On September 4, the raiders crossed the Ohio River in Jackson County—about 60 miles north of Jenkins’s home at Green Bottom—and became the first to raise a Confederate flag on Ohio soil.
8/22/1862 • West Virginia, USA
Present and Accounted For
Future West Virginia
Battle of White Sulphur Springs, WV – 8/26-27/1863
That Col. George S Patton was the grandfather of World War II general
George S. Patton
Tennessee Battle
Battle of Rogersville – 11/6/1863
Death
Battle of Jonesville, Lee County, Virginia – 1/03/1864
“Washington” was wounded in the Battle of Jonesville, Lee County, Virginia. The battle took place on January 3, 1864. Confederate General William E. Jones, assisted by Colonel A.L. Pridemore, defeated a Union Force and captured the battalion. The Union battalion, under the direction of Major Beers, surrendered with 383 men, 3 pieces of light artillery, and 27 6-mule teams. Only two of Pridemore’s men were killed in the battle, and four wounded. About that many were killed and wounded from General Jone’s brigade. The Union troops lost 40 men, killed and wounded. Union troops burned the courthouse, located in the heart of Jonesville, in 1864.
They also burned down Franklin Academy, claiming that it had been used as a Confederate Hospital.

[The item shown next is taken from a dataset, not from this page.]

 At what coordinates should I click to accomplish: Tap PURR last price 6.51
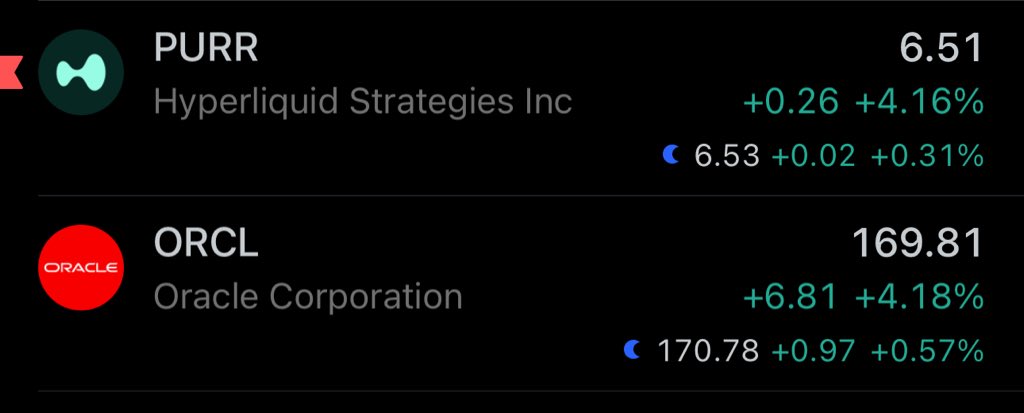pyautogui.click(x=942, y=48)
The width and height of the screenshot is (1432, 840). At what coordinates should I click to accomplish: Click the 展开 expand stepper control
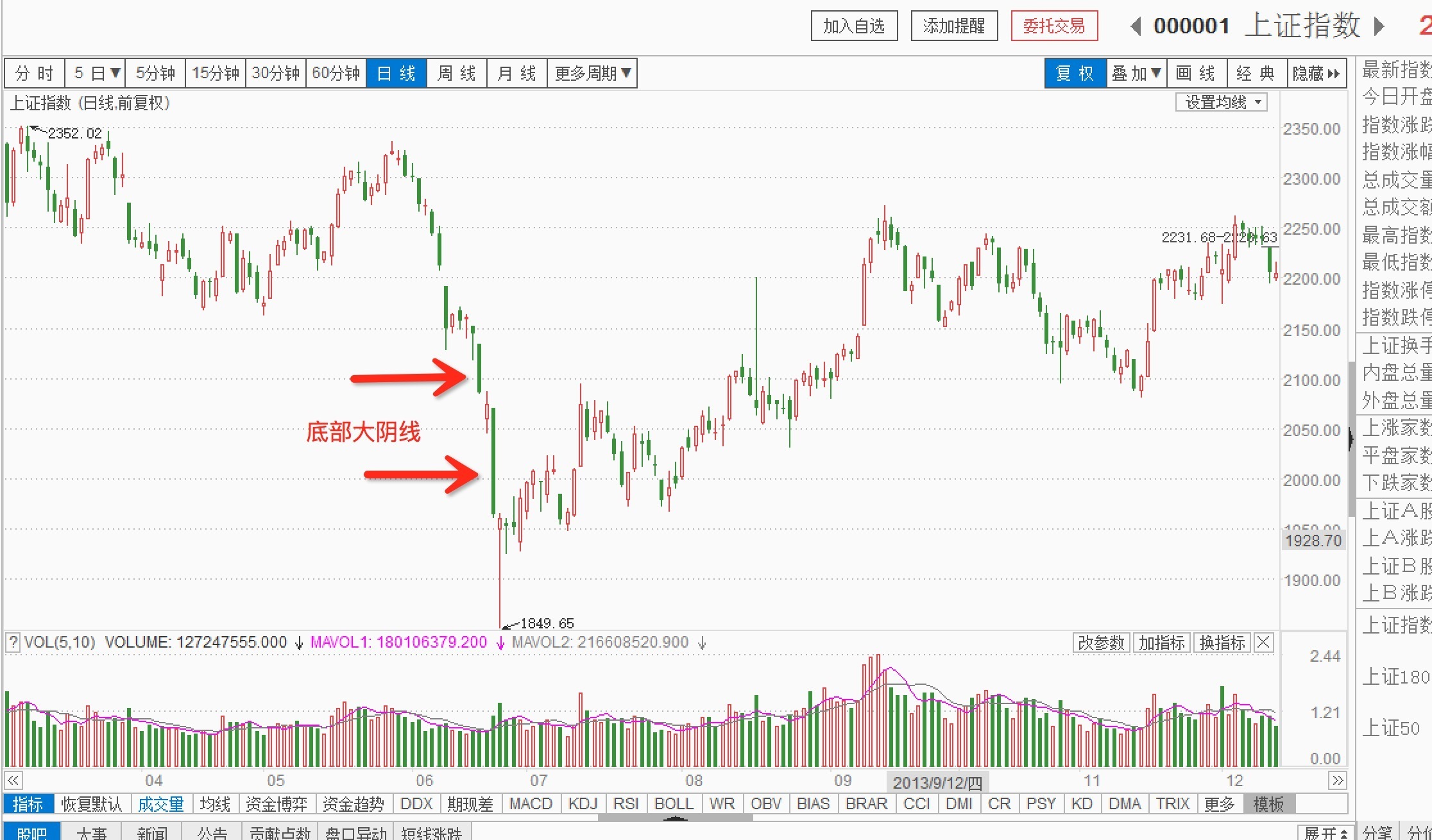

Washington Smith died of gangrene, from complications of a knee wound about a week after the battle. He "was" buried there.
Note from Don:
New information I just read in the “8th Virginia Cavalry” by Jack L. Dickinson tells a different story. A Confederate plot at the Spring Hill Cemetery in Huntington, West Virginia, was established in the late 1800’s and many members of the 8th Virginia Cavalry were buried there. In 1895, a resolution was passed by the Camp Garnett chapter of the United Confederate Veterans to exhume and move fellow 8th Cavalry members killed and buried in Tennessee and Virginia to this Confederate plot in Spring Hill. It further states that “Lt. Alexander Samuels, Henry Baumgardner, Lon Love and Charles Shoemaker (all were killed at the same battle as James Washington Smith) were moved to Spring Hill. This author confirmed that they are indeed interred there along with over 400 Confederate soldiers, including four unknown soldiers (each grave marked with a big X) near these soldiers.
It is my belief that one of these “unknown” soldiers could very well be our James Washington Smith, who was moved there with his fellow soldiers killed in the same battle.
Don Smith – My biological Mother was Kathleen Smith, her father was John Beverly Smith, son of James Washington Smith. I have previously confirmed the service in the 8th Virginia Calvary. Just curious to learn of the other siblings and family connections.